This No Bake Pumpkin Cheesecake Recipe is the perfect holiday dessert. Easy gingersnap crust with a creamy pumpkin cheesecake filling chock full of chocolate chips!
For the crust
- 2 1/2 cups Gingersnap Cookie Crumbs
- 2/3 cup unsalted butter, melted
For the filling
- 2 packages (8 oz each) cream cheese, softened
- 1 can (14 oz) sweetened condensed milk
- 1 cup canned pumpkin puree
- 1 Tbsp lemon juice
- 1 1/2 tsp cinnamon
- 1/4 tsp ground cloves
- 1/4 tsp ground nutmeg
- 12 oz Cool Whip, thawed
- 1/4 cup mini semi- sweet chocolate chips
- In a food processor, pulse gingersnap cookies until fine crumbs. You’ll need 2 1/2 cups of crumbs. Add in melted butter and mix with a fork.
- Press crust into the bottom of two pie plates.
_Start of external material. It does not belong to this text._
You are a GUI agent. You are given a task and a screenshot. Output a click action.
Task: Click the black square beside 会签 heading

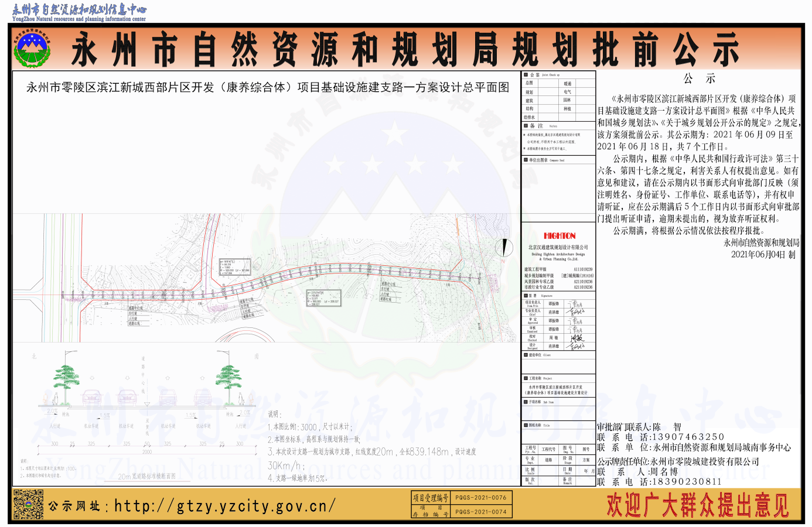[526, 75]
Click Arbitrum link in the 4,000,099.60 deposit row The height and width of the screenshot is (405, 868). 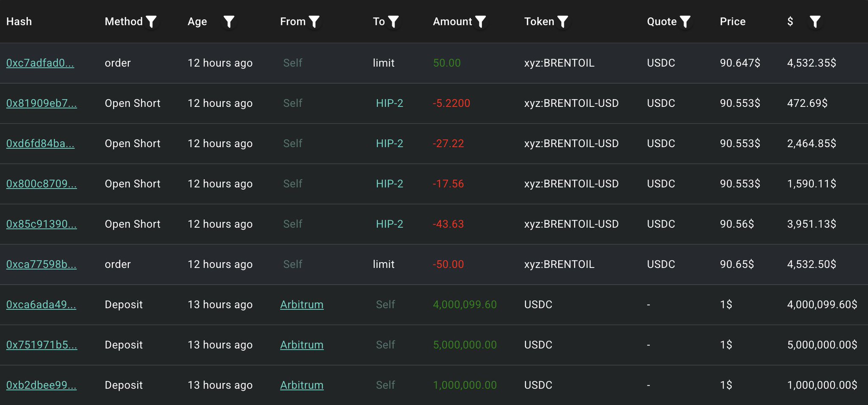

- In a large mixing bowl, combine cream cheese with sweetened condensed milk. Beat until fluffy, about 3-4 minutes, scraping down the sides of the bowl as needed.
- Add in pumpkin puree, lemon juice, cinnamon, cloves, and nutmeg. Beat until combined.
- Fold in Cool Whip and chocolate chips. Pour into prepared crusts, dividing filling evenly between the two pies.
- Refrigerate pumpkin cheesecake for at least 3 hours or overnight. Slice and ENJOY.